[begin SUPPLIED DATA]

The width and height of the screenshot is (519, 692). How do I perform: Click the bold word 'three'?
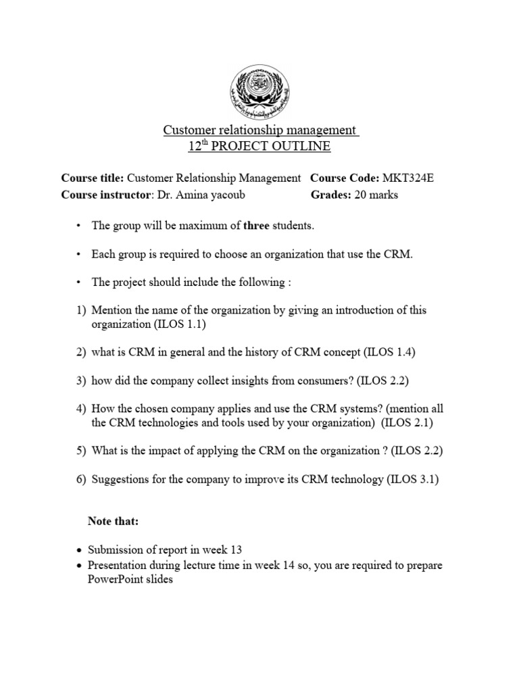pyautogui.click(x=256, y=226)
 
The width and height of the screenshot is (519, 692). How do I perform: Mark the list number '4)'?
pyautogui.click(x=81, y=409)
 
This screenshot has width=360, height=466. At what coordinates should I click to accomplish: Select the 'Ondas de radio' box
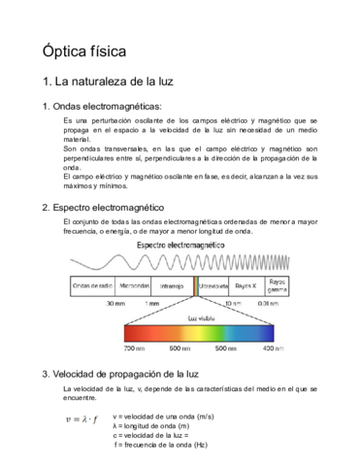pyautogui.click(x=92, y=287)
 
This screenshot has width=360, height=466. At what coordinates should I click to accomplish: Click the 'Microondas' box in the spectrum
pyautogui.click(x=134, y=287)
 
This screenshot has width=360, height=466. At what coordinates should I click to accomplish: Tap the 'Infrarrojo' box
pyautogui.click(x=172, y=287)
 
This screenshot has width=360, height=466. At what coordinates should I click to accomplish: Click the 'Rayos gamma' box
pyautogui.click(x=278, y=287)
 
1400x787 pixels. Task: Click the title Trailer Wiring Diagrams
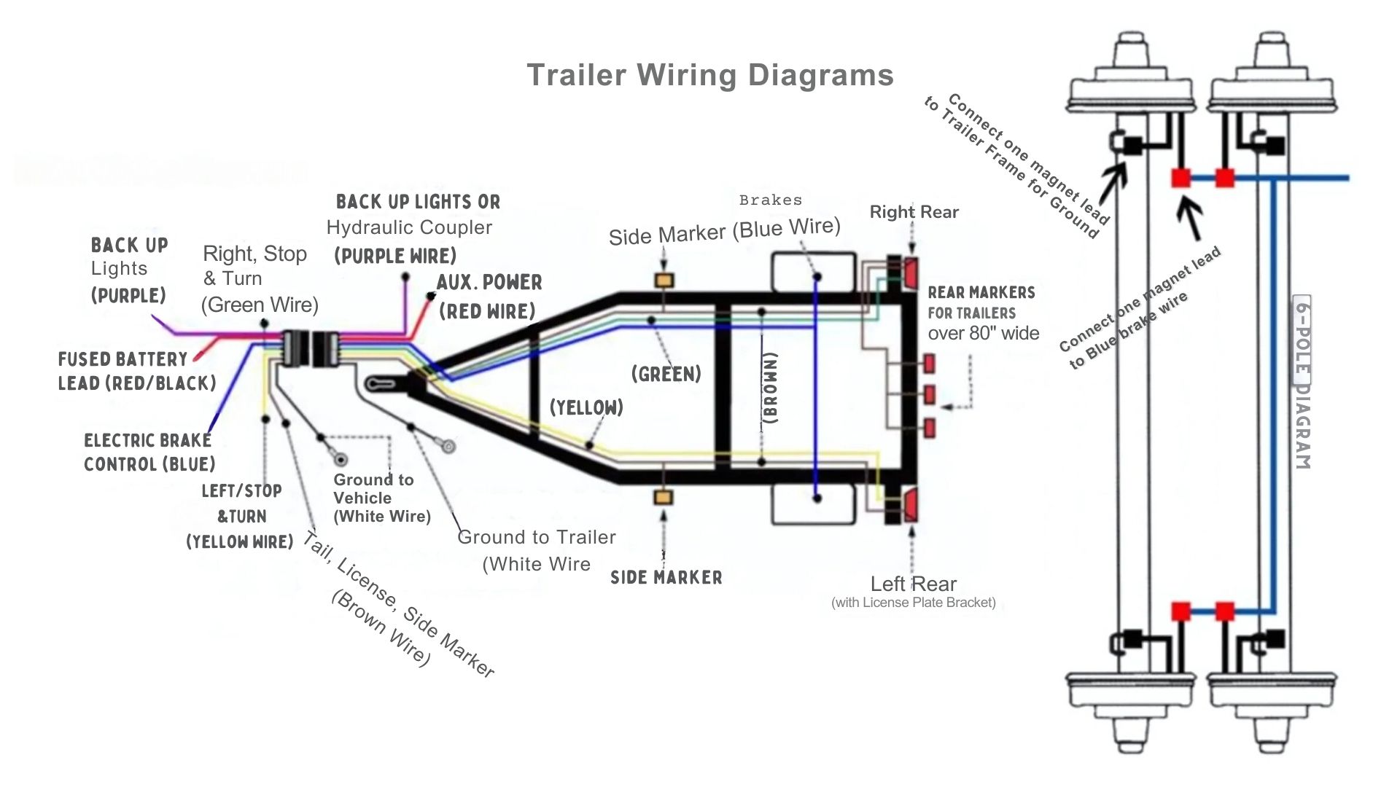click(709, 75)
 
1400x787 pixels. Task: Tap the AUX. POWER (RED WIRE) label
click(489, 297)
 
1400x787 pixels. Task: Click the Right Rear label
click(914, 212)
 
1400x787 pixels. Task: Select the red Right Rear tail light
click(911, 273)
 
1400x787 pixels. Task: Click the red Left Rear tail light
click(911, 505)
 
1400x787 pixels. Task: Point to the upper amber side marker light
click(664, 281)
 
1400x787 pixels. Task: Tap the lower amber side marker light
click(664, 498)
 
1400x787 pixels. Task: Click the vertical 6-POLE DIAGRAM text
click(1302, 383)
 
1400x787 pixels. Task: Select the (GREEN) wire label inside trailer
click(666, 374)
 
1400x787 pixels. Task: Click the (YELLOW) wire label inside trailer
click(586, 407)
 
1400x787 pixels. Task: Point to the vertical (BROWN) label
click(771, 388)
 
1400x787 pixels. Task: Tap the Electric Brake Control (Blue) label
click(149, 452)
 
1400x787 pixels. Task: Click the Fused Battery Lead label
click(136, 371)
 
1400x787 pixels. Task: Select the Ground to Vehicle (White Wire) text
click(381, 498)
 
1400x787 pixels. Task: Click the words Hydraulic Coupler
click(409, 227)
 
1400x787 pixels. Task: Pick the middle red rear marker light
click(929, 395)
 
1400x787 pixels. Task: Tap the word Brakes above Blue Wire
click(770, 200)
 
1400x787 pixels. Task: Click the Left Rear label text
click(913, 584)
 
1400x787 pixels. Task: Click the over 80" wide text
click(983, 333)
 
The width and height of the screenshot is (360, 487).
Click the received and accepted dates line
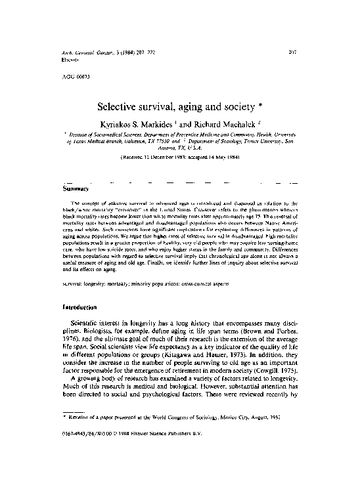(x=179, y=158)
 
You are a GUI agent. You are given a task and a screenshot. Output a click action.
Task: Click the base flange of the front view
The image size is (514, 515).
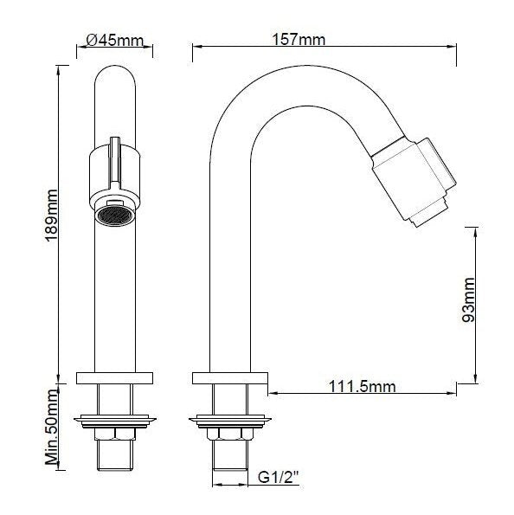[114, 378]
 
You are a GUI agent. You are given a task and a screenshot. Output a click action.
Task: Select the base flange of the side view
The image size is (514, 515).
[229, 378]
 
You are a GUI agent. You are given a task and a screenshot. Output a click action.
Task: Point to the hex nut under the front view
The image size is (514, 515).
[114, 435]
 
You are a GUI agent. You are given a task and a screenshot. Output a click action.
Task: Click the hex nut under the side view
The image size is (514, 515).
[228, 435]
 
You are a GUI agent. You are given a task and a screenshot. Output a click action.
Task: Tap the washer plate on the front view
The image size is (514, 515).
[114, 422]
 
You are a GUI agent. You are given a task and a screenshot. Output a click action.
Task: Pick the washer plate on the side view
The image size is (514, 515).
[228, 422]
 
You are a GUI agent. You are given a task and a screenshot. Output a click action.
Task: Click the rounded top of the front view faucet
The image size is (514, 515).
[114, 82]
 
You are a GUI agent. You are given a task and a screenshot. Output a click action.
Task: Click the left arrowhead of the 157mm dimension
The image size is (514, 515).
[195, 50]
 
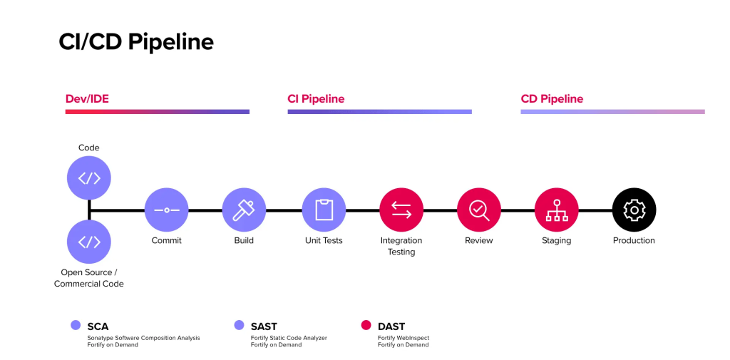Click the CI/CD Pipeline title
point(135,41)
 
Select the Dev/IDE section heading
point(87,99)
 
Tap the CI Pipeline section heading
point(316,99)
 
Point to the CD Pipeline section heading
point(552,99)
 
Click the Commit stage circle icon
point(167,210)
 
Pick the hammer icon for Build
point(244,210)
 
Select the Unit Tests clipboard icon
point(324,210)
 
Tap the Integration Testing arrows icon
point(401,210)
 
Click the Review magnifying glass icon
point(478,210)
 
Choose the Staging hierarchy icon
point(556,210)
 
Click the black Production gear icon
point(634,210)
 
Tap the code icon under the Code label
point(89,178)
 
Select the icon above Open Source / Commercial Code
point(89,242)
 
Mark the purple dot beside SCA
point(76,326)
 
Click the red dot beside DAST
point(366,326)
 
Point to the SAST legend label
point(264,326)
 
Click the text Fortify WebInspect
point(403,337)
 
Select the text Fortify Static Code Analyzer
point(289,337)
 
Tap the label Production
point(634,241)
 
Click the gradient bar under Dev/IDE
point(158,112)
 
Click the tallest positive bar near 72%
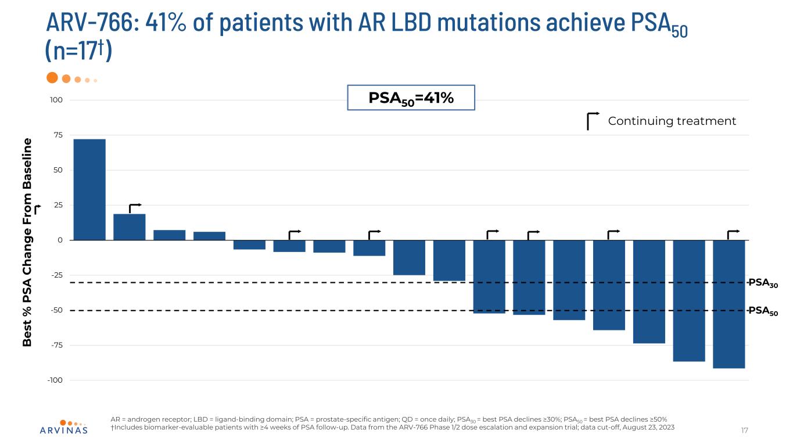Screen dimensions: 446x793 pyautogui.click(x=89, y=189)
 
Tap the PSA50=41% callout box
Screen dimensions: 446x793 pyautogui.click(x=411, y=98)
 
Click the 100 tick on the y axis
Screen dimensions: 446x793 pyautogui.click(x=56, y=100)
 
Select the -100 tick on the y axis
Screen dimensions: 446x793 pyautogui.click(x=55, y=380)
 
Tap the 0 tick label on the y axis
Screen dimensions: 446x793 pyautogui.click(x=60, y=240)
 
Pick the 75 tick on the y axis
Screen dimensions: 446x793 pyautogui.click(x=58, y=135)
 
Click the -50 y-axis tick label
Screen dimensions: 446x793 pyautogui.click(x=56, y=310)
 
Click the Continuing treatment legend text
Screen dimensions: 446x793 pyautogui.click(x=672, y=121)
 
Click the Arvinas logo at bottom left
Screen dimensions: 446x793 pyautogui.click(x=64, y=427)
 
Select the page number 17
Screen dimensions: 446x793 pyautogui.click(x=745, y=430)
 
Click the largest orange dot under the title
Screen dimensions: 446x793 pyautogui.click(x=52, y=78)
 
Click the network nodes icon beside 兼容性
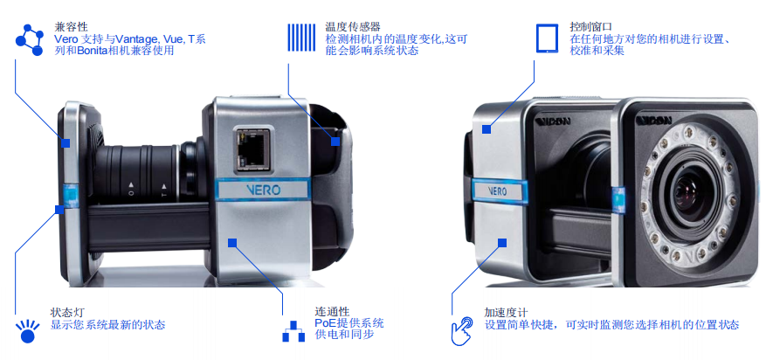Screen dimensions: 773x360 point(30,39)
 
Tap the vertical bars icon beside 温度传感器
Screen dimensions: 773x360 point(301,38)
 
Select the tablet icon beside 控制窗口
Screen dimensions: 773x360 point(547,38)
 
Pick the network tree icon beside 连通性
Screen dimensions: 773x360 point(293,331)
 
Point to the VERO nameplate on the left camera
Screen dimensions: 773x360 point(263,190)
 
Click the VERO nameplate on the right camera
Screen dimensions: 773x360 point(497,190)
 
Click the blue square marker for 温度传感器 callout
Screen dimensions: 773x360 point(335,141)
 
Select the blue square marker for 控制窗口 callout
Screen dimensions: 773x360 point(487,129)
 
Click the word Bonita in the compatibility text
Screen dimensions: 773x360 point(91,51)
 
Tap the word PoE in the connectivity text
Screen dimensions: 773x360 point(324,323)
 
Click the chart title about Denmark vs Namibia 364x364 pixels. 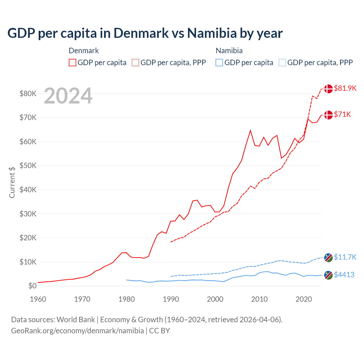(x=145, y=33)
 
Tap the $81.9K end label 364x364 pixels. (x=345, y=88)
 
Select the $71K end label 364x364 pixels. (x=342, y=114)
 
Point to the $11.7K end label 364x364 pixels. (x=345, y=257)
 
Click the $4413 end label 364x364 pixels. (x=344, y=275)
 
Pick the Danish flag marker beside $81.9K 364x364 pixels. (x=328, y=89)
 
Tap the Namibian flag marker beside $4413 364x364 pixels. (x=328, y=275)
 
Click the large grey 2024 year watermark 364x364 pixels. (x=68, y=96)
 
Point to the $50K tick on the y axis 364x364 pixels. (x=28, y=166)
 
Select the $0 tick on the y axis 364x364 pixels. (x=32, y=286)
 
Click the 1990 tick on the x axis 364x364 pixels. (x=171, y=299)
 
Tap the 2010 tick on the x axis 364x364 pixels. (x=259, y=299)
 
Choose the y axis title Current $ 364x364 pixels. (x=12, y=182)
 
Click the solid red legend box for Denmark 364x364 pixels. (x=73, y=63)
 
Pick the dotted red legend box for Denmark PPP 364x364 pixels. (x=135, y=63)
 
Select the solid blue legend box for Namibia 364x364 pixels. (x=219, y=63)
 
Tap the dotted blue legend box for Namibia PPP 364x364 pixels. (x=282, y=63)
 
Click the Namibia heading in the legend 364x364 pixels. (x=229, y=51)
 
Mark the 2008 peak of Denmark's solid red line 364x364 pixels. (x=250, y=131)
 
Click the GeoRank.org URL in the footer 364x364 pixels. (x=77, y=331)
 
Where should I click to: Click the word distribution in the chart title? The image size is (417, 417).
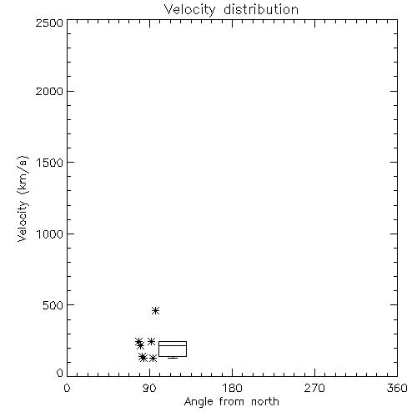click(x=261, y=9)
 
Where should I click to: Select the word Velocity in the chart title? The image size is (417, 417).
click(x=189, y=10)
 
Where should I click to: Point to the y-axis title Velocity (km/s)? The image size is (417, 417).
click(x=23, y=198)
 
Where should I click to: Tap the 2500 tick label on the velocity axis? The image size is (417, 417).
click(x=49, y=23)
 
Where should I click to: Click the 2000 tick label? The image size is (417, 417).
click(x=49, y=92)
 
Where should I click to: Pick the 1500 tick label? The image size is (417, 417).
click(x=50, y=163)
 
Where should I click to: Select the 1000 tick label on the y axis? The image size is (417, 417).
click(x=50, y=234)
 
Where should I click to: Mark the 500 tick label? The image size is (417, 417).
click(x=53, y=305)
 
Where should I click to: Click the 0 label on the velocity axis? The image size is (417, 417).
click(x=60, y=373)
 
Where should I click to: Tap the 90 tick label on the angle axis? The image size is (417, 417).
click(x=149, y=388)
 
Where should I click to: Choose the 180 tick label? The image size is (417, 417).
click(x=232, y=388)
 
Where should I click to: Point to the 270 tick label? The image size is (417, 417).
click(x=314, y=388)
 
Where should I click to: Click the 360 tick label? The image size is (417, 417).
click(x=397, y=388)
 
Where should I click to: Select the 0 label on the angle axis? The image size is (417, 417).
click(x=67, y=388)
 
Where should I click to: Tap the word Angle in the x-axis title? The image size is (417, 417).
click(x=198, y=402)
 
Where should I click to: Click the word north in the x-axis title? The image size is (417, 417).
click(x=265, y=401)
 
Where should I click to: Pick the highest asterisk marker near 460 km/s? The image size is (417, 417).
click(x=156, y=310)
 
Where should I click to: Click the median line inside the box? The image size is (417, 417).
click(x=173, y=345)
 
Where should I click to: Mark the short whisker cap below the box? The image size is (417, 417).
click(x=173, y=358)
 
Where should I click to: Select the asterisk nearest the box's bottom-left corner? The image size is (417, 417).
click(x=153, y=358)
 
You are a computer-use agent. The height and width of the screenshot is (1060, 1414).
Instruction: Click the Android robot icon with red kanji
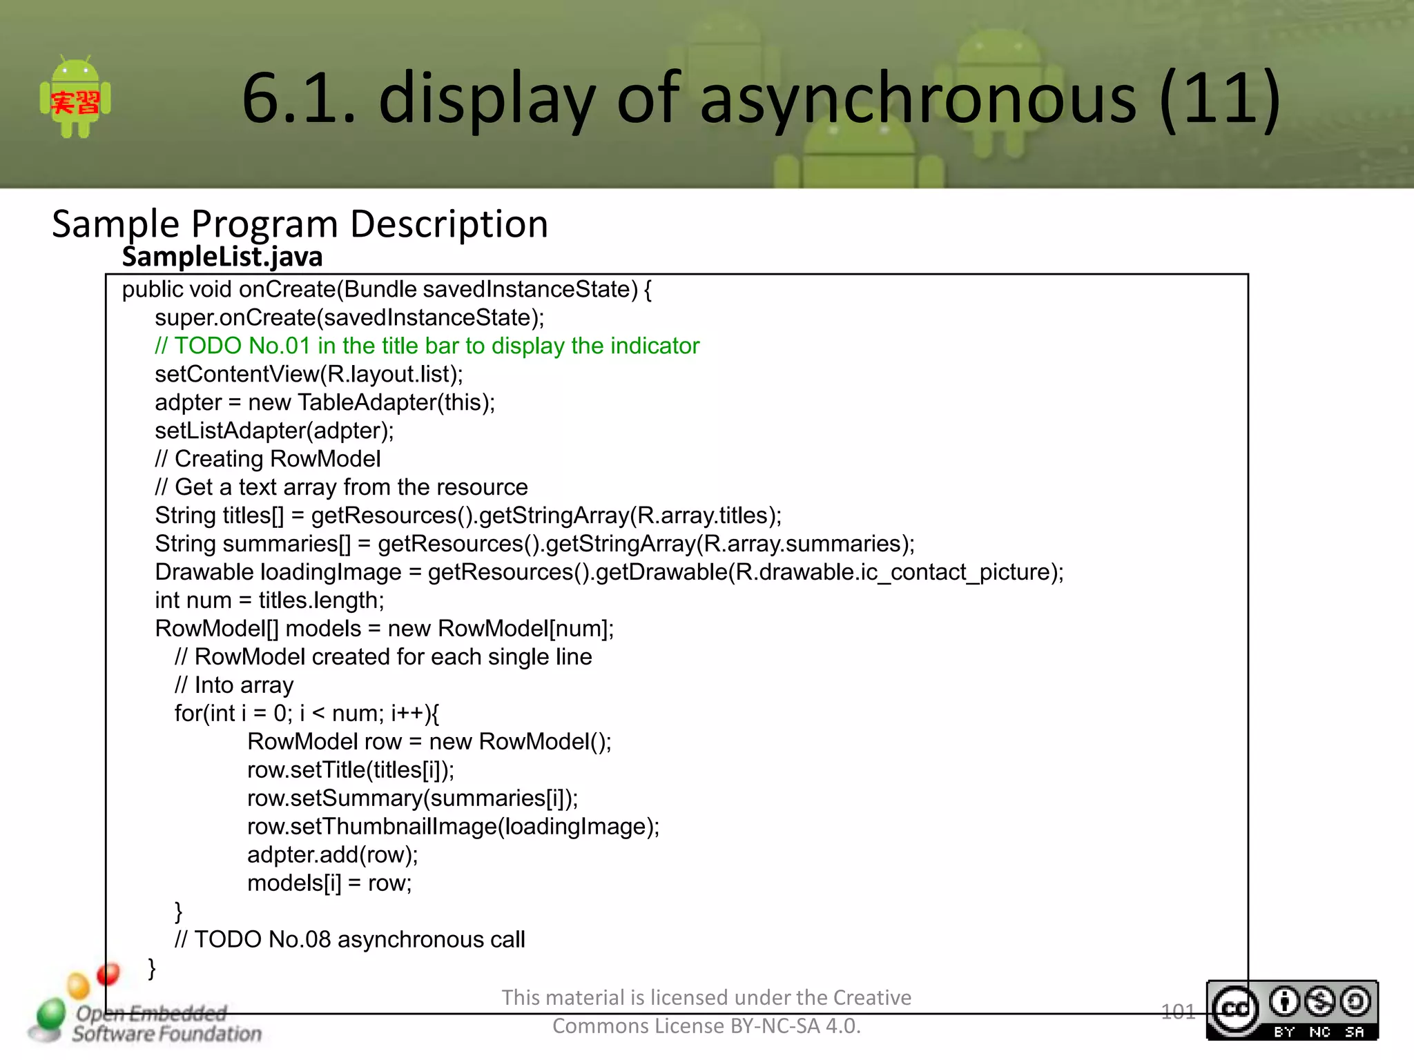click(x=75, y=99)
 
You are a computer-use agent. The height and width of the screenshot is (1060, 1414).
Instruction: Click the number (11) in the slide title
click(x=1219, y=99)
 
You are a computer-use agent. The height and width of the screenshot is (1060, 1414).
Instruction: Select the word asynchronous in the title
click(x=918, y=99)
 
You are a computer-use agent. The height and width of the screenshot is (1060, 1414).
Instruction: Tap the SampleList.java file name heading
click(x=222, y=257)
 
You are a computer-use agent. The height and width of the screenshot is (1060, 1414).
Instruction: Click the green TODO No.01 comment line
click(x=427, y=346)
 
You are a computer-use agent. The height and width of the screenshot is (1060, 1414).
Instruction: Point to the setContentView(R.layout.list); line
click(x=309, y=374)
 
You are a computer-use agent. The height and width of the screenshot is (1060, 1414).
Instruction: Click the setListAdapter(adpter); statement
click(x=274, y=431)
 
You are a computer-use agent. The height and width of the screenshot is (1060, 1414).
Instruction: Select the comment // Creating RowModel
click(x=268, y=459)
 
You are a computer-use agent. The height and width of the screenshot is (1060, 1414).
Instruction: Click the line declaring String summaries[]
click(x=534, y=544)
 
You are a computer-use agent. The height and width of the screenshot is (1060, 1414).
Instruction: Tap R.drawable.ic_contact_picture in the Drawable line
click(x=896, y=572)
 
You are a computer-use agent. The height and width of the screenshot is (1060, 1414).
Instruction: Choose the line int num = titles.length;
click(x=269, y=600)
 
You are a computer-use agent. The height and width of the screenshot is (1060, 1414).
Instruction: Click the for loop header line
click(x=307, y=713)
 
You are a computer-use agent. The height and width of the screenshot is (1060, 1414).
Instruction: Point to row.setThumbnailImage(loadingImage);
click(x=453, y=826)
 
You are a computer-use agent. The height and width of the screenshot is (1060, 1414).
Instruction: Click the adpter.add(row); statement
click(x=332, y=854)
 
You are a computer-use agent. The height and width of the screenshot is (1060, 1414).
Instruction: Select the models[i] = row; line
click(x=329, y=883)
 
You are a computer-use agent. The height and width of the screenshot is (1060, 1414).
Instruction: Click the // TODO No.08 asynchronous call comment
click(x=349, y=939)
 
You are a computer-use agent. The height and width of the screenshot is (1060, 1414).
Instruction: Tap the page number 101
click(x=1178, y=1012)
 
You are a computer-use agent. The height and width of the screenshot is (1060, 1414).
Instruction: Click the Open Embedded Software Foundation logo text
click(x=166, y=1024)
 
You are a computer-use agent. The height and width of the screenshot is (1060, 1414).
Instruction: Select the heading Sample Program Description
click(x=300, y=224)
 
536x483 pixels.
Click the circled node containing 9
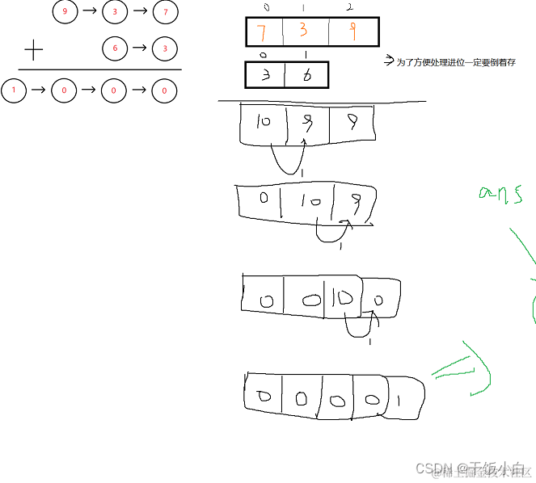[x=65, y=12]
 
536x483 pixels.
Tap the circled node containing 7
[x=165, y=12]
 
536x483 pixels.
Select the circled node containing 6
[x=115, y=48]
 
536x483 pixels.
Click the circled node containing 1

[end SUPPLIED DATA]

* TASK GOAL:
Copy the lines of the items between the line holding "Where should I click to: Point to the 270" and the line holding "click(x=309, y=374)", inclusive, word for word, omitting any pictures.

* SOLUTION TO THIS TASK:
Where should I click to: Point to the 270 tick label? The image size is (417, 417).
click(x=314, y=388)
 
Where should I click to: Click the 360 tick label? The image size is (417, 417).
click(x=397, y=388)
 
Where should I click to: Select the 0 label on the angle axis? The image size is (417, 417).
click(x=67, y=388)
 
Where should I click to: Tap the word Angle in the x-axis title? The image size is (417, 417).
click(x=198, y=402)
 
Where should I click to: Click the word north in the x-axis title? The image size is (417, 417).
click(x=265, y=401)
 
Where should I click to: Pick the highest asterisk marker near 460 km/s? The image size is (417, 417).
click(x=156, y=310)
 
Where should I click to: Click the median line inside the box? The image size is (417, 417).
click(x=173, y=345)
 
Where should I click to: Mark the short whisker cap below the box? The image size is (417, 417).
click(x=173, y=358)
 
Where should I click to: Select the asterisk nearest the box's bottom-left corner? The image size is (417, 417).
click(x=153, y=358)
 
You are a computer-use agent. The height and width of the screenshot is (1060, 1414).
Instruction: Click the Android robot icon with red kanji
click(x=75, y=99)
 
You are a computer-use agent. The height and width of the screenshot is (1060, 1414).
Instruction: Click the number (11) in the slide title
click(x=1219, y=99)
 
You are a computer-use agent. The height and width of the screenshot is (1060, 1414).
Instruction: Select the word asynchronous in the title
click(x=918, y=99)
 
You are a computer-use agent. The height and width of the screenshot is (1060, 1414).
Instruction: Tap the SampleList.java file name heading
click(x=222, y=257)
 
You are a computer-use agent. The height and width of the screenshot is (1060, 1414).
Instruction: Click the green TODO No.01 comment line
click(x=427, y=346)
 
You are a computer-use agent. The height and width of the screenshot is (1060, 1414).
Instruction: Point to the setContentView(R.layout.list); line
click(x=309, y=374)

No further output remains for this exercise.